Upper School Curriculum

Grades 6 - 8

Mountain Phoenix Community School offers a dynamic curriculum for the Upper School years — Grades 6 through 8. Students begin the day with homeroom and then with an in breath, move through active classes such as band, orchestra, physical education, art, or Spanish. This is followed by the main lesson, the heart of the instructional day,  which is filled with in-depth learning in the areas of math, literature, language arts, history, science, and geography. Each two-hour main lesson topic continues for 3 to 4 weeks. Every lesson integrates a balance of thinking, feeling, and willing activities so that students are actively engaged in learning. Music, poetry/speech, drama, and art are integrated into the main lesson where possible to enrich the learning experience.

“The smallest thing in its rightful place can lead to the highest goals.” – Rudolf Steiner

The child entering into Grade Six is in the final third of the second seven-year stage of development, and there is a significant change in how he views the world and himself. The grace and fluidity of the fifth grader are supplanted by the influence of gravity as he begins to experience an increasing body mass and hormonal changes. He may feel earthbound and develop a keen interest in the physical nature of life. The Grade Six student also becomes increasingly capable of causal thinking and the curriculum expands to meet and engage this emerging capacity.

The curriculum encourages students to develop living concepts through direct experience. The educational impact of this is very different than beginning with a definition or concept, which may be remembered but is likely to remain undigested within the child. The experiential path is very much the approach of the artist, one in which the child initially perceives, wonders, questions, and only conceptualizes fully at the end. Perception and experience unite in ideas and give rise to a range of feelings; the resulting concepts are alive for the child and can live and grow as she develops. This provides a basis for true scientific thinking and discovery and has been identified by many as an essential twenty-first-century skill.

The Grade Seven year is one of remarkable growth – for the child and therefore in the curriculum. As the child enters early adolescence, there are increasing signs that the end of the second stage of development is in sight. This transition signals the beginning of a period of intense exploration and new discovery for the young person – in thinking, beliefs, feelings, and relationships.

The Waldorf curriculum responds by introducing the Age of Discovery, the Reformation, and the Renaissance. Each of these mirrors aspects of the student’s experience. Like explorers of old, the seventh grade student must inch away from the familiar shores of family and childhood and set out for lands unknown. Traditional beliefs will be challenged and tested and the young person must learn to stand firmly in her own thoughts. Perspectives will change dramatically, just as they did for the artists of the Renaissance. Grade Seven teachers often marvel at the flowering of learning, understanding, and artistic abilities; this can truly be a joyful time of new birth for the student’s artistic and thinking capacities.

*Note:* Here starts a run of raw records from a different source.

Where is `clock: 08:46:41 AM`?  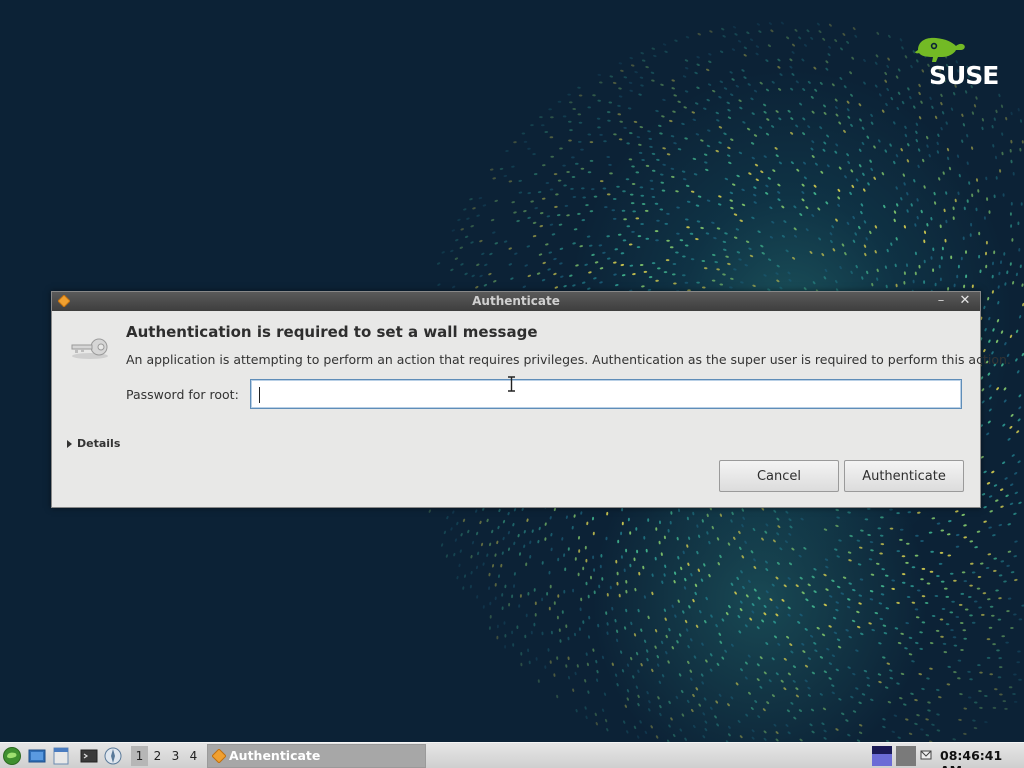 clock: 08:46:41 AM is located at coordinates (982, 758).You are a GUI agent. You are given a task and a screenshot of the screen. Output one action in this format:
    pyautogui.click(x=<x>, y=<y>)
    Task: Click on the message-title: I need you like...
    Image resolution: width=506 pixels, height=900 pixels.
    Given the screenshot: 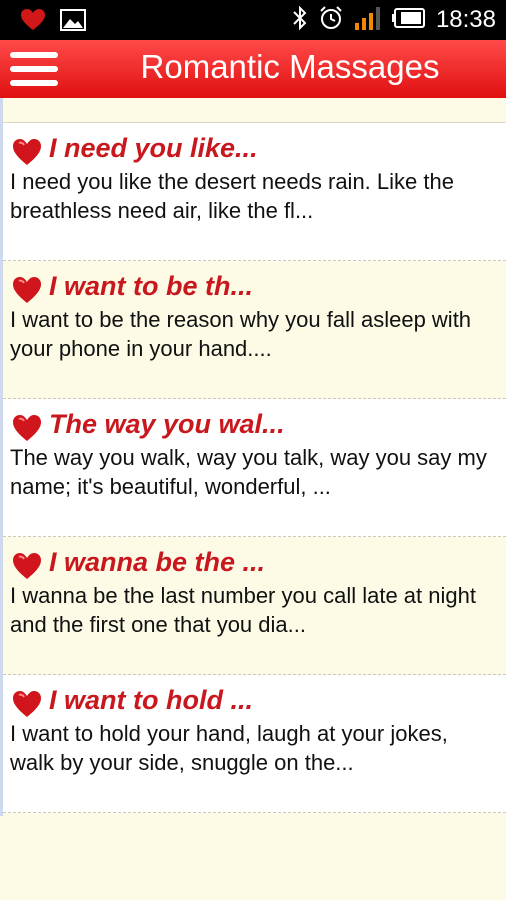 What is the action you would take?
    pyautogui.click(x=154, y=148)
    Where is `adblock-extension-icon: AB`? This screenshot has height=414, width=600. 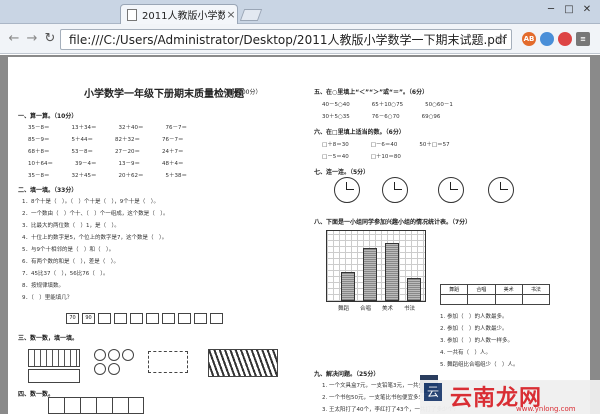 adblock-extension-icon: AB is located at coordinates (529, 39). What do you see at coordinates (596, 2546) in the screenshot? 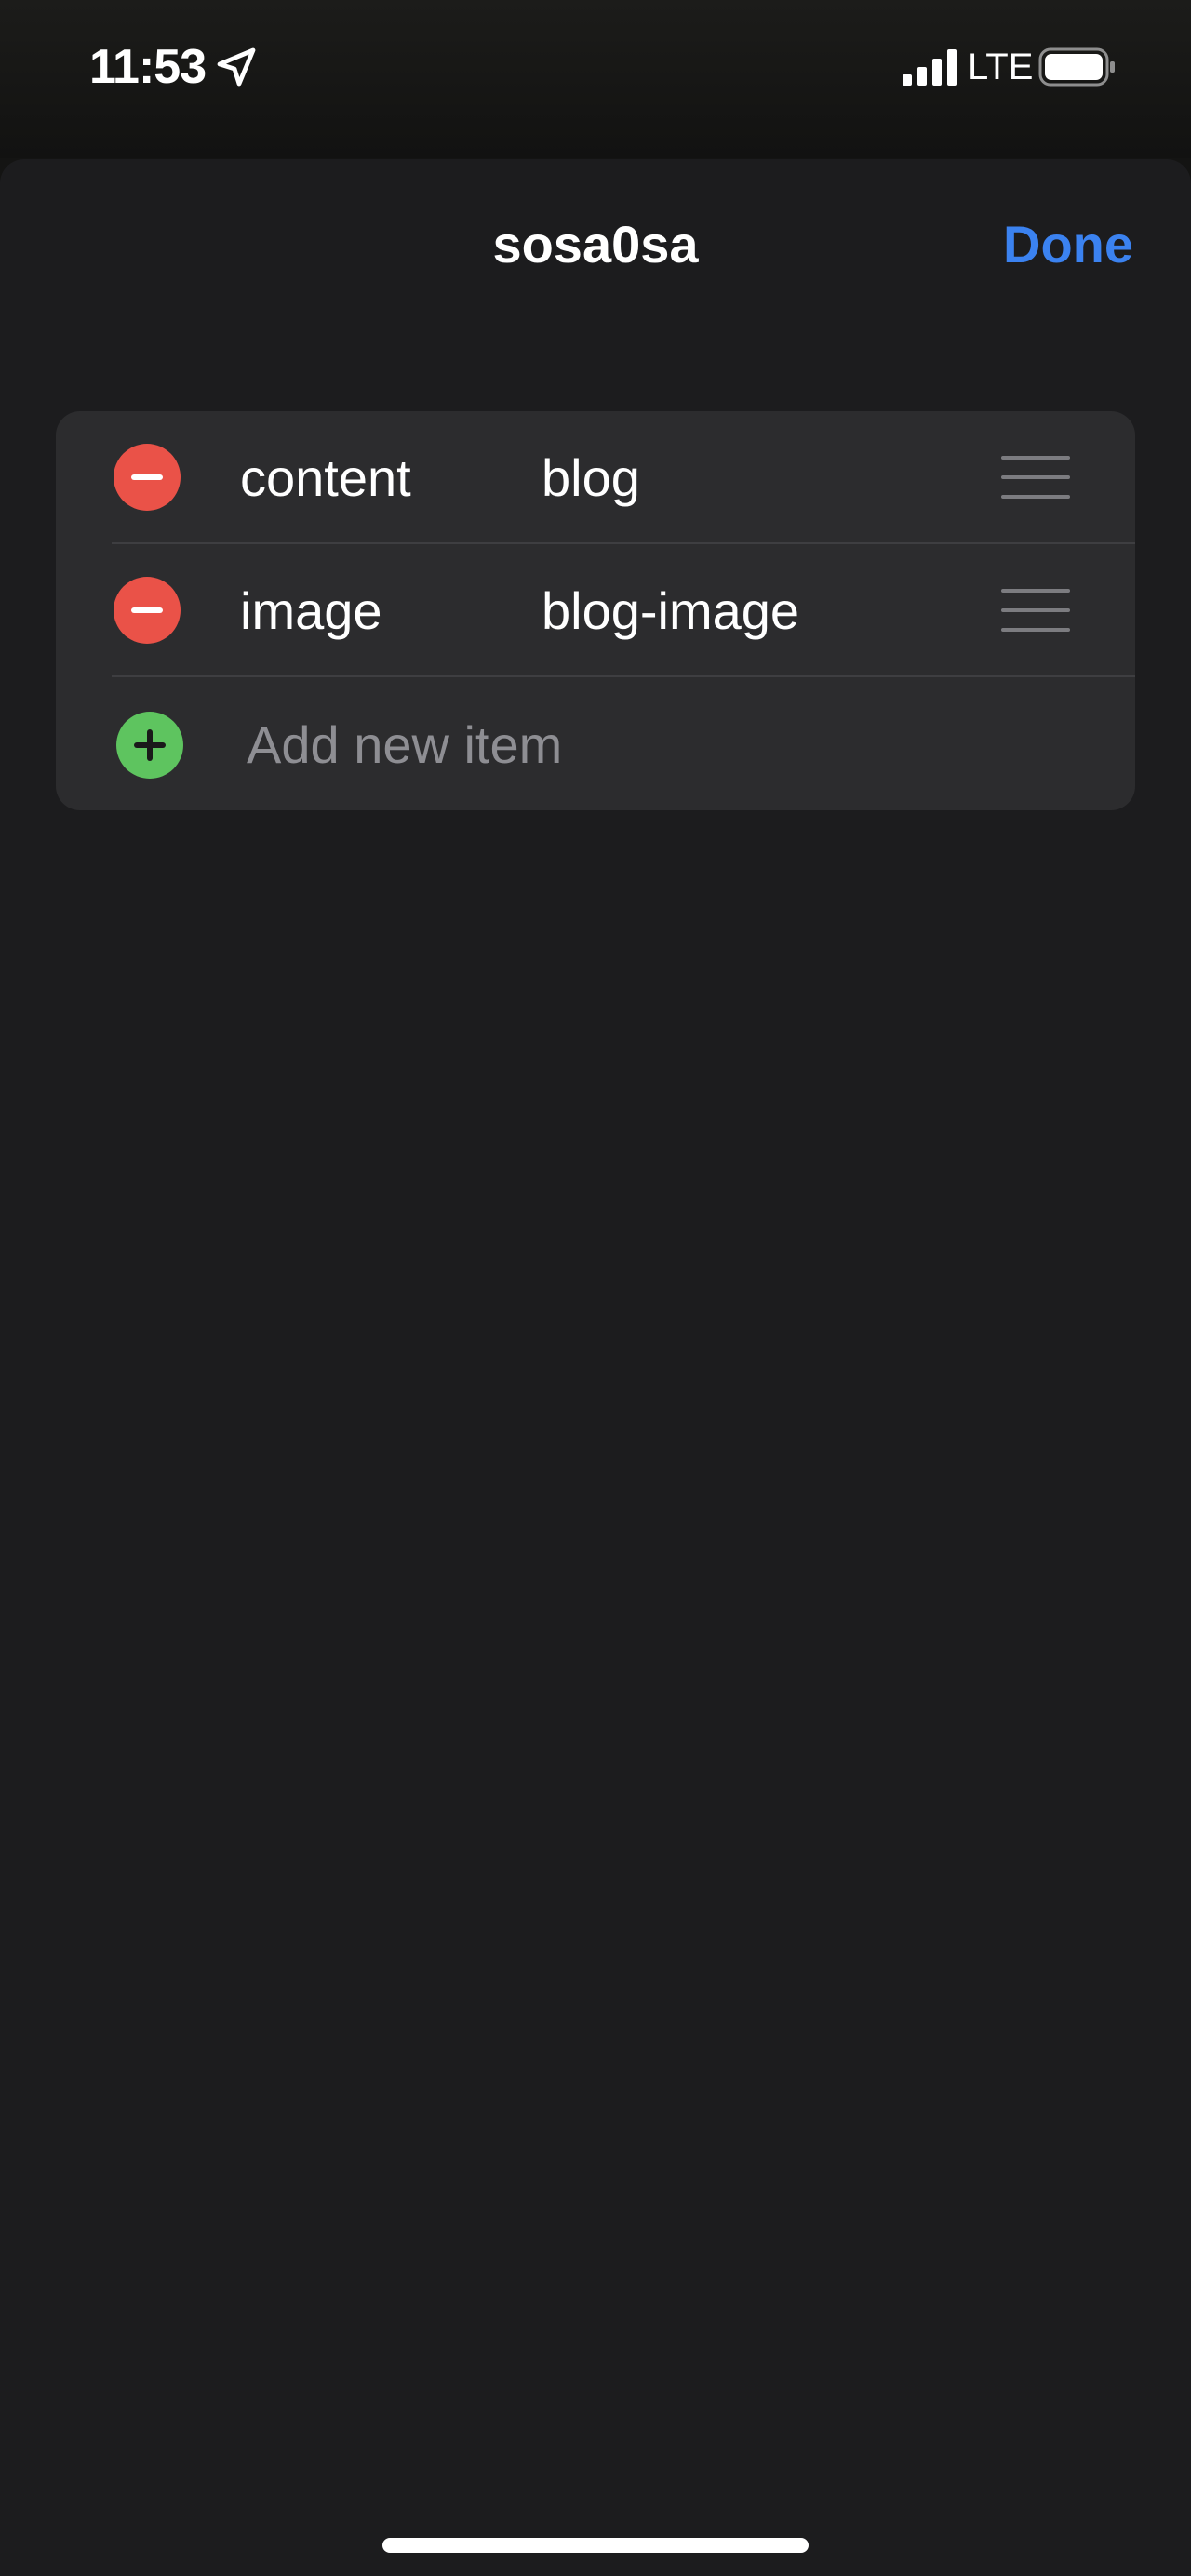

Grade Eight signifies the end of the class teacher years. Reflecting the value placed on the continuity of relationships, the student may have had the same core teacher for many years, possibly since Grade One. This relationship and the curriculum of the Lower School will be brought to a culmination over the course of this final year.

A new stage of development is beginning, one in which critical thinking will be the primary learning mode and where the generalist teacher of the grades will give way to the specialized instruction required by the high school student. In many ways Grade Eight is a bridge, completing the second seven-year stage and establishing a foundation for the third seven-year stage.

The end of the Upper School years is generally marked by a series of culminating events that may include individual project reports, a significant drama production, and a class trip. The young person able to stand before others as a confident individual with independent thoughts and opinions to offer. There are opportunities to review the path that has been traveled over the years. By the end of Grade Eight, a stage of growth has come fully to an end. The physical changes of puberty have been accompanied by significant changes in thinking. The young person is now more conscious of herself, of her relationships with others, and of the surrounding world. The process of imitation and education through the will of the first seven years led to learning through imagination and images in the second seven years. Now education must appeal to the increasingly strong capacity to reason, think, analyze, and evaluate. The generalist approach of the grades teacher gives way to the specialized subject knowledge required in the high school. The young person embarks on a search for truth, a journey to find a valued individual pathway for herself and to discover ways to contribute meaningfully to the world she lives in.

The text above is adapted from the Alliance for Public Waldorf Education, with revisions that reflect the MPCS curriculum.